DATA TO USE:
------------------------

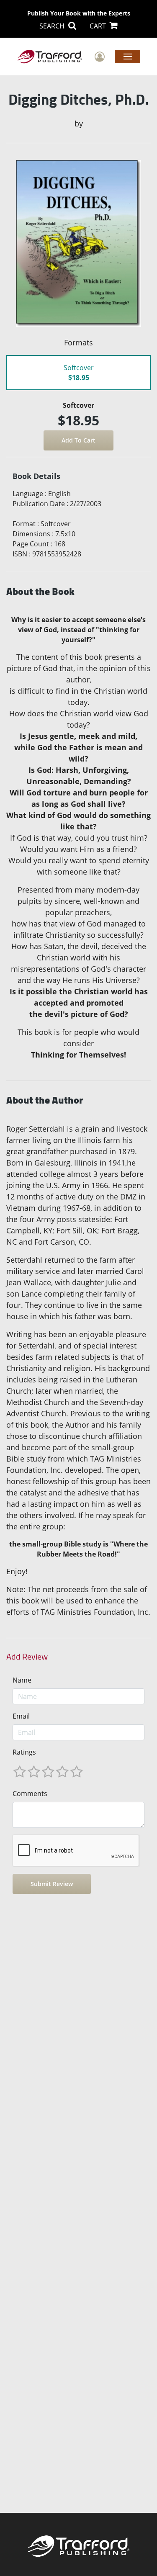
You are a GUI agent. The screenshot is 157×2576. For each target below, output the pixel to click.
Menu (127, 56)
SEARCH (52, 26)
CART (99, 26)
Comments (30, 1793)
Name (22, 1680)
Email (21, 1716)
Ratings (24, 1752)
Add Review (27, 1657)
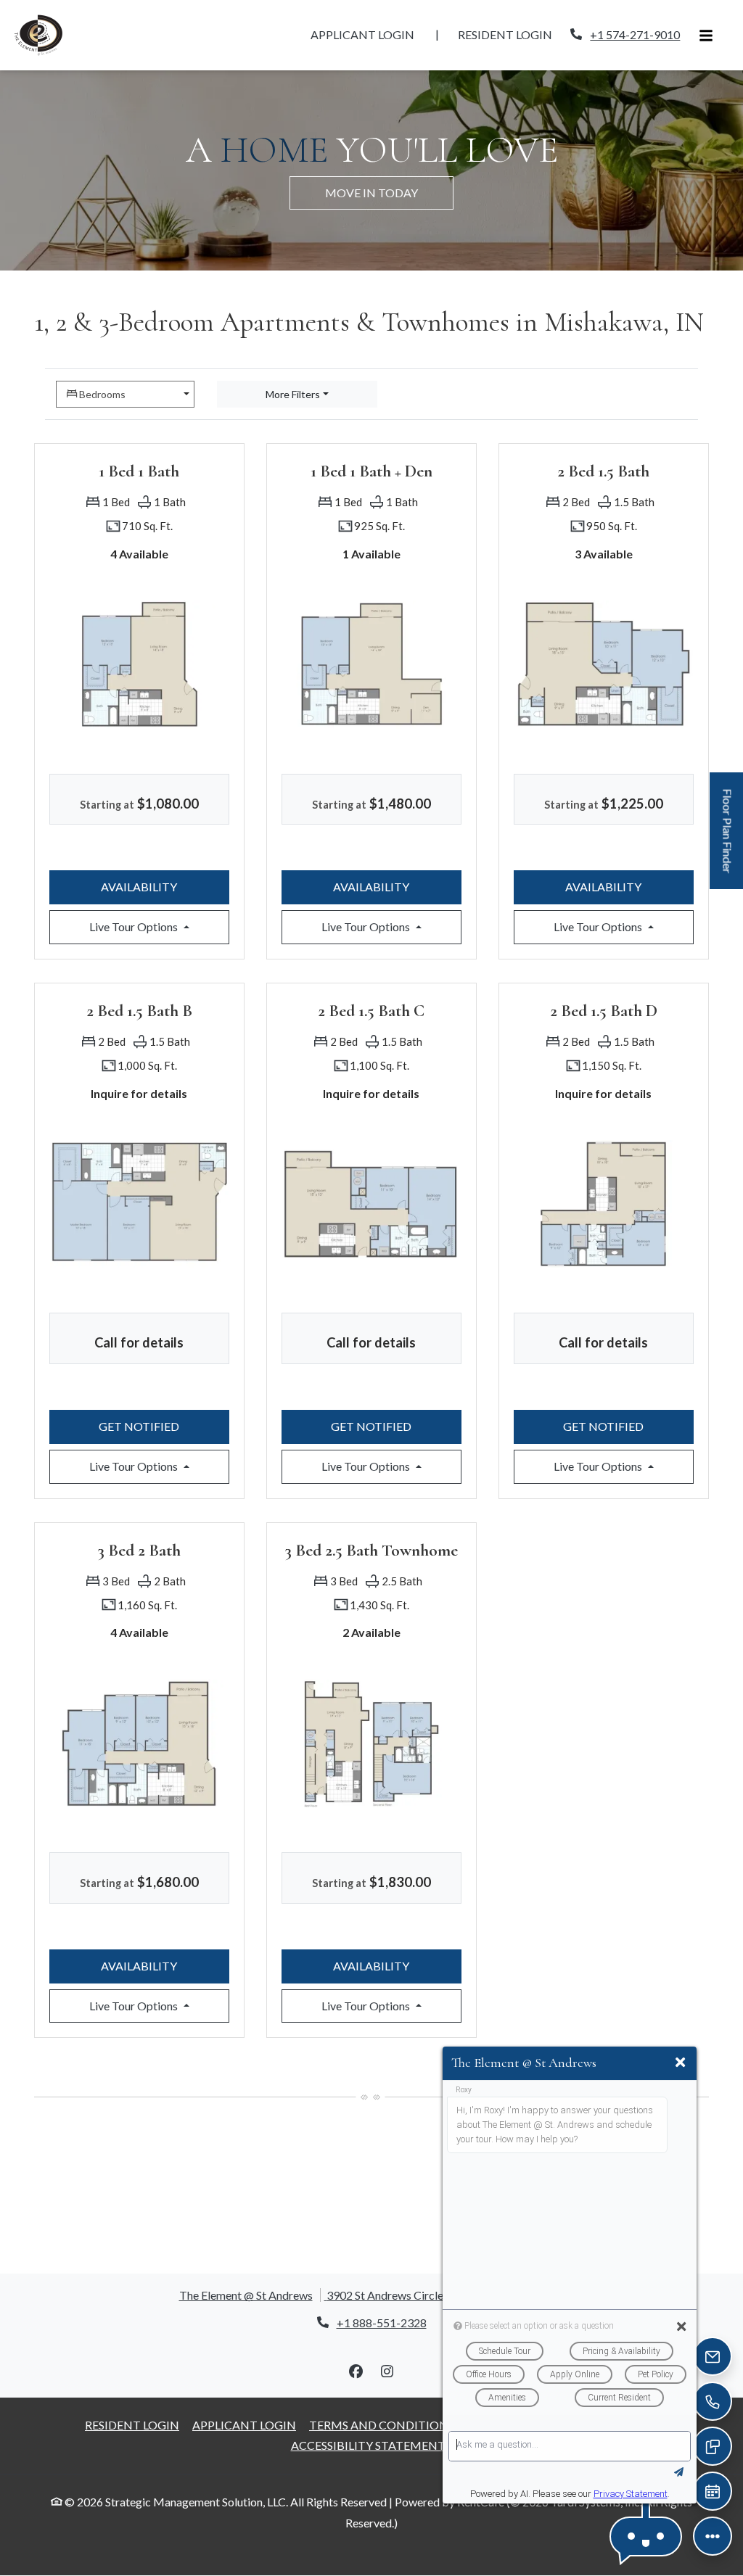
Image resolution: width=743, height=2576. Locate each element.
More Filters (293, 394)
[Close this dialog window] (680, 2062)
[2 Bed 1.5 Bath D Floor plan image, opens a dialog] (604, 1203)
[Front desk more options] (712, 2536)
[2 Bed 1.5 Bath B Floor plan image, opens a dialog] (139, 1203)
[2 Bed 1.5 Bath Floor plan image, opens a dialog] (604, 664)
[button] (645, 2536)
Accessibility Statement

------------------------

Your task is to transcribe the line containing "[2 Bed 1.5 Bath Floor" and every line after it, through the last line of the data, exactly as written and with nothing more.

WORKED SOLUTION:
[2 Bed 1.5 Bath Floor plan image, opens a dialog] (604, 664)
[button] (645, 2536)
Accessibility Statement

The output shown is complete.